By Rebecca Bryan and Janice M. Beitz, Wound Management & Prevention, October 2019

Abstract

Adverse childhood experiences (ACEs) biologically embed by altering brain development and influencing epigenetic mechanisms. These experiences may generate health risk factors.

Purpose: A literature review was conducted to compare ACE-generated health risk factors with risk factors for wound development and aberrant healing, as well as to identify a gap in literature regarding critical connections between ACEs, chronic illness, and wound development/healing, with associated practice implications.

Methodology: A literature search of English-language articles was conducted using the Cumulative Index of Nursing and Allied Health Literature, MEDLINE, and PubMed using the search terms adverse childhood experiences, adults, wounds, chronic disease or illness, and epigenetics. The searches yielded 561 publications regarding ACEs, chronic illness or disease, and adult; 182 for ACEs; and 547 for epigenetics and wounds. Abstracts were reviewed to remove duplicates and studies with participants who were <18 years old. Publications were reviewed for salience; those discussing the biologic plausibility of ACEs contributing to adult illnesses and associated wound development and healing were reviewed for inclusion.

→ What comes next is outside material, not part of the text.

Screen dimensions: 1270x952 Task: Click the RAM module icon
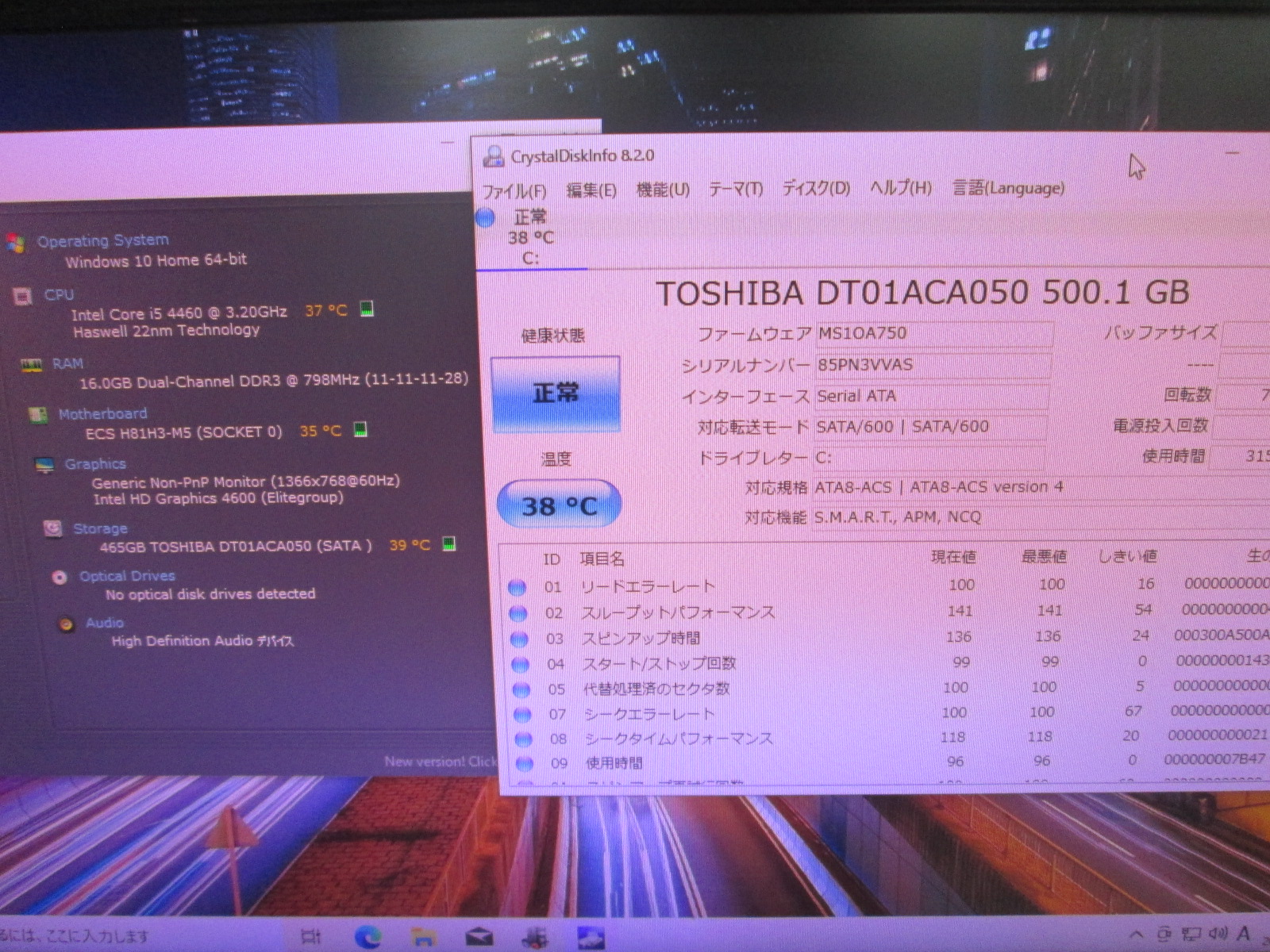click(31, 365)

Results: Sixty-eight (68) publications were found appropriate for review and included population-based studies; literature reviews; epidemiologic data; meta-analyses; and systematic, cross-sectional, observational, and prospective studies as singular or mixed methods designs. A substantial overlap was found in terms of risk factors generated by ACE exposure and risk factors for wound development/healing, as was a gap in the literature regarding this relationship. Epigenetic mechanisms and altered brain development are implicated in processes through which childhood adversity erodes human health.

Conclusion: Adult health risks as a result of exposure to ACEs and critical connections with risks for wound development and disrupted wound healing via epigenetic influences are recognized in the literature. Practice implications include considering screening for the risk factor of ACEs exposure in adult patients to identify this additional risk factor and practicing patient-centered, trauma-informed care. Further research into the integrative roles of these factors is warranted.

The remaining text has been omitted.